Die Bildungspolitiker der Fraktionen von CDU und SPD, Ingo Senftleben und Klara Geywitz, plädierten dafür, den Schulen ein Budget zu überlassen, um sich auf eigene Faust Vertretungslehrer suchen zu können. Dagmar Heinisch-Weiser von der Gewerkschaft Erziehung und Wissenschaft (GEW) und Kathrin Wiencek, Landesvorsitzende des Philologenverbandes, forderten, die Vertretungsreserve zu erhöhen. „Drei Prozent reichen hinten und vorne nicht“, so Heinisch-Weiser – zumal davon nur zwei Prozent tatsächlich an den Schulen ankämen.

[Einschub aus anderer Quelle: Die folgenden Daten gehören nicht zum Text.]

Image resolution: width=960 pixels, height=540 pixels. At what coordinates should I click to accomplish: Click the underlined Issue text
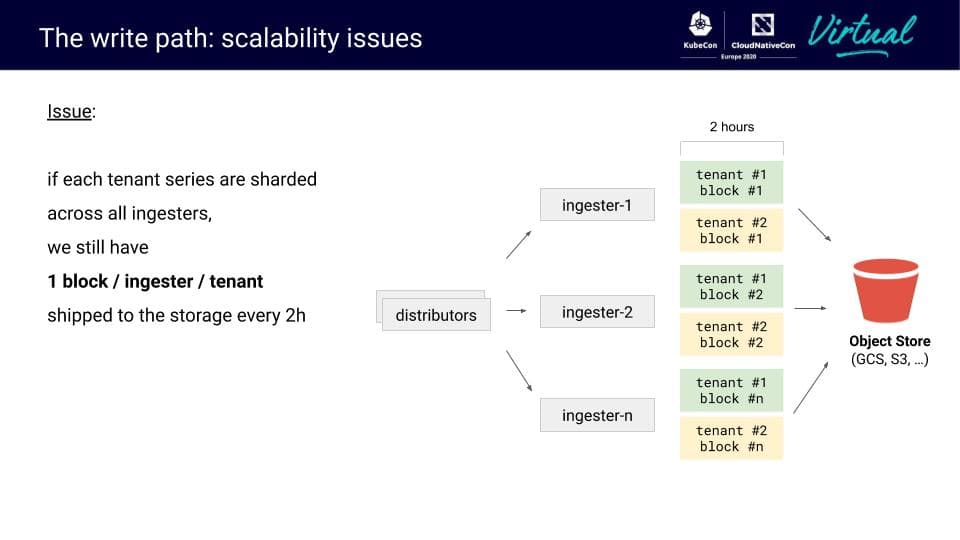[x=70, y=111]
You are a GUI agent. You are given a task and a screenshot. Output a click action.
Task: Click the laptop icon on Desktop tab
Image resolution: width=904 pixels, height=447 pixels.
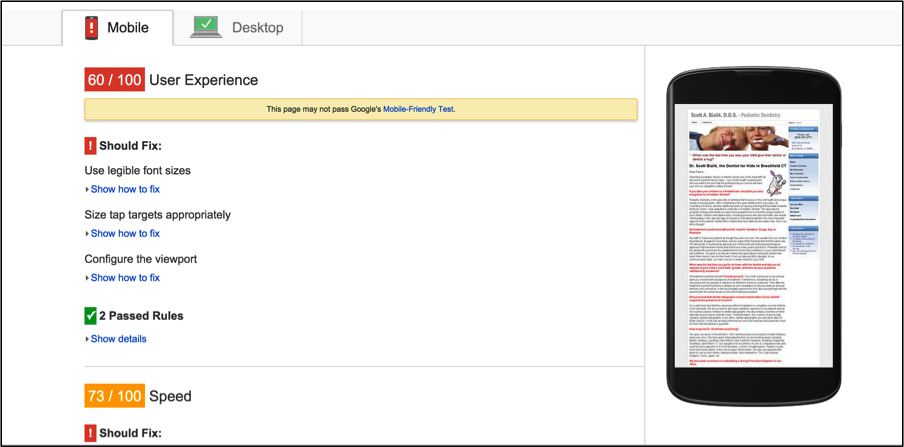pyautogui.click(x=207, y=27)
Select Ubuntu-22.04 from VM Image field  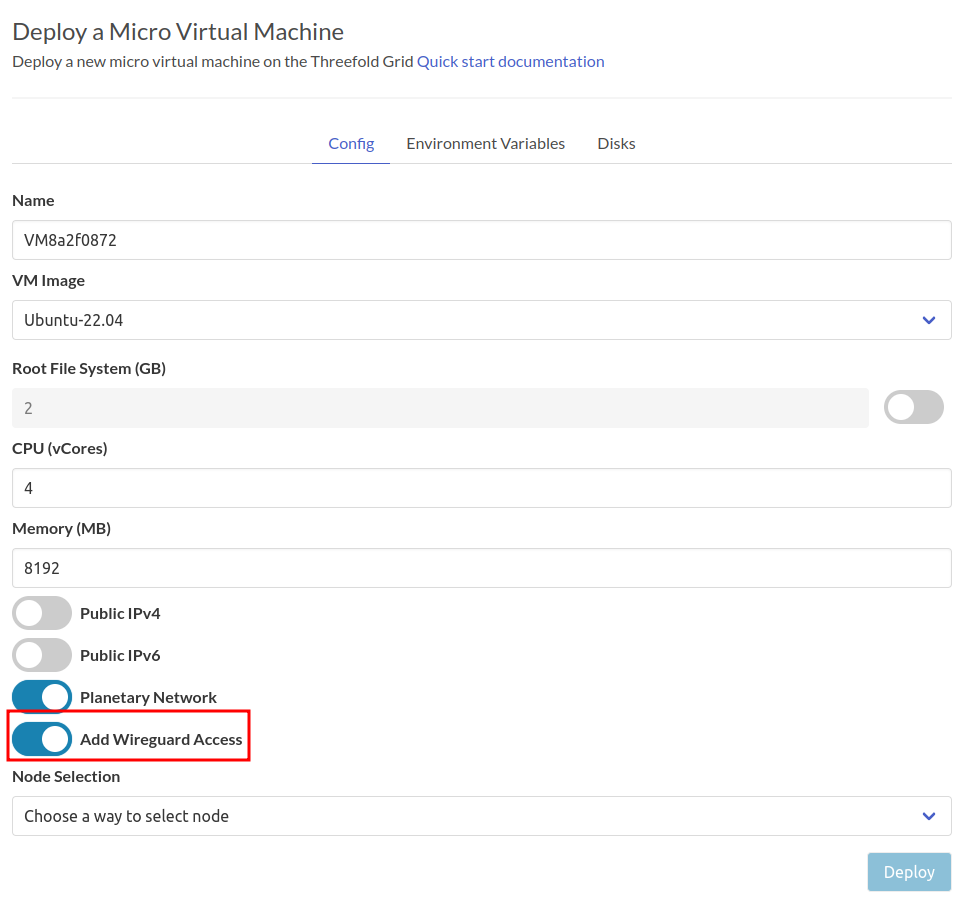480,320
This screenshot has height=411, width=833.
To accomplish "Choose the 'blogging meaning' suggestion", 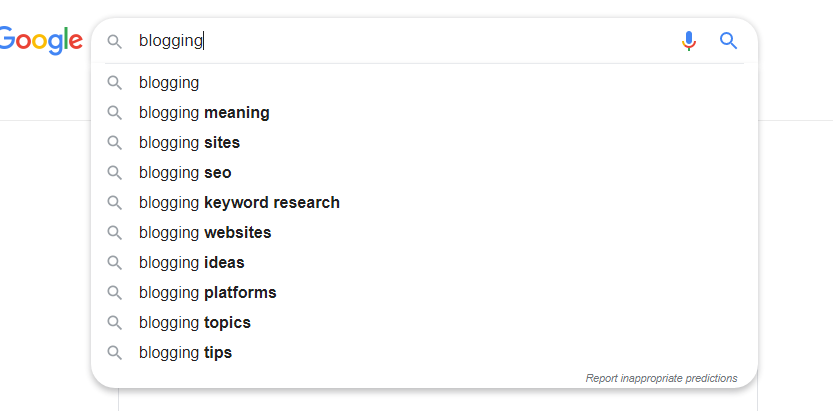I will (204, 113).
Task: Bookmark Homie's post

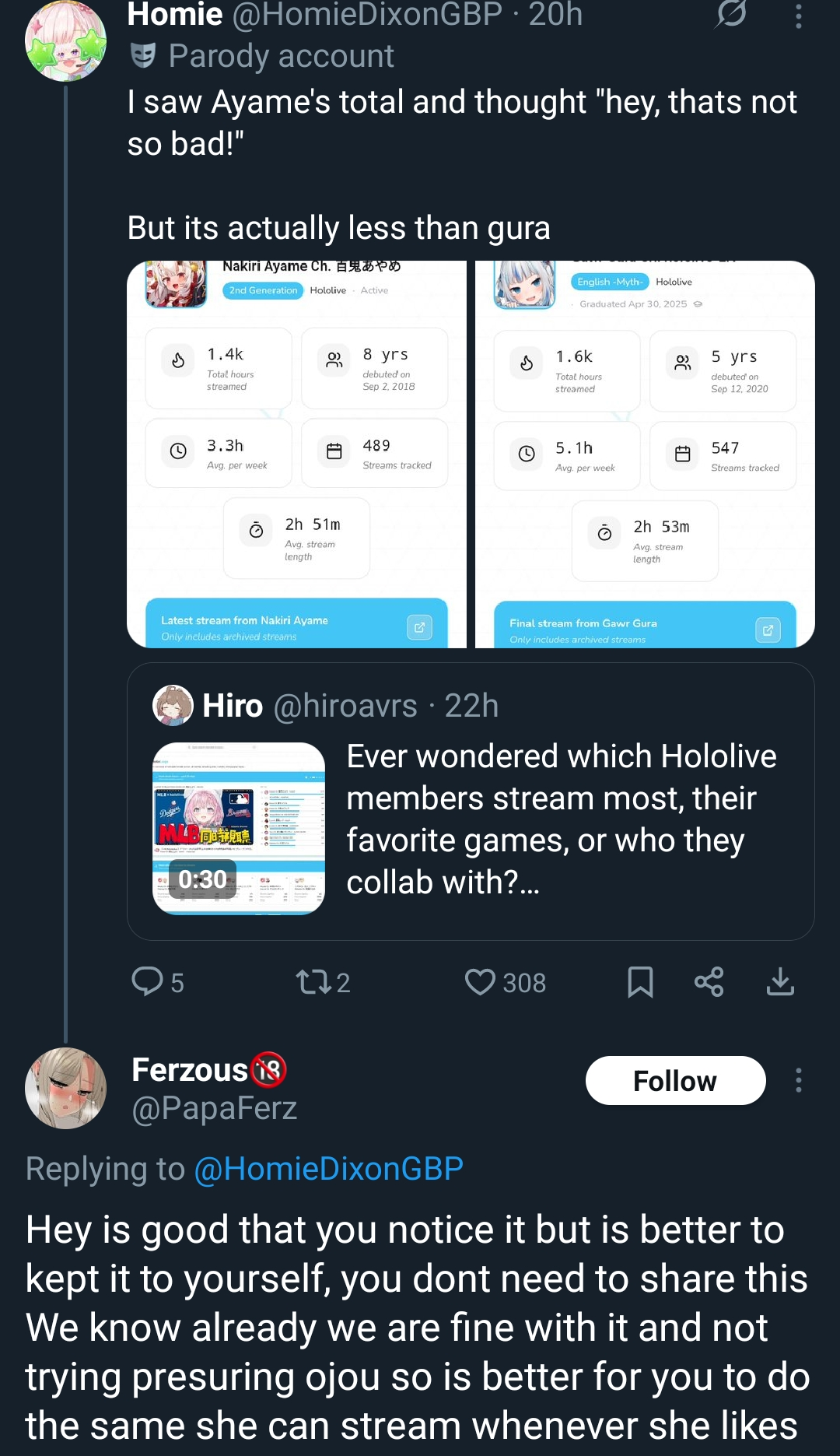Action: 640,982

„Es werden immer mehr Aufgaben ins System gegeben, aber nicht mehr Lehrer“, beklagte Petra Brückner, Chefin des Landeselternrates. Es sei zu wenig Geld im System. „Es geht hier um nichts anderes als ums Geld“, betonte auch Kathrin Wiencek.
Eine Patenlösung brachte die teils hitzige Debatte nicht. Doch für die Eltern war die Veranstaltung in Kleinmachnow erst der Anfang. Bereits am 11. Juni soll in Potsdam weiterdiskutiert werden. (Von Marion Kaufmann)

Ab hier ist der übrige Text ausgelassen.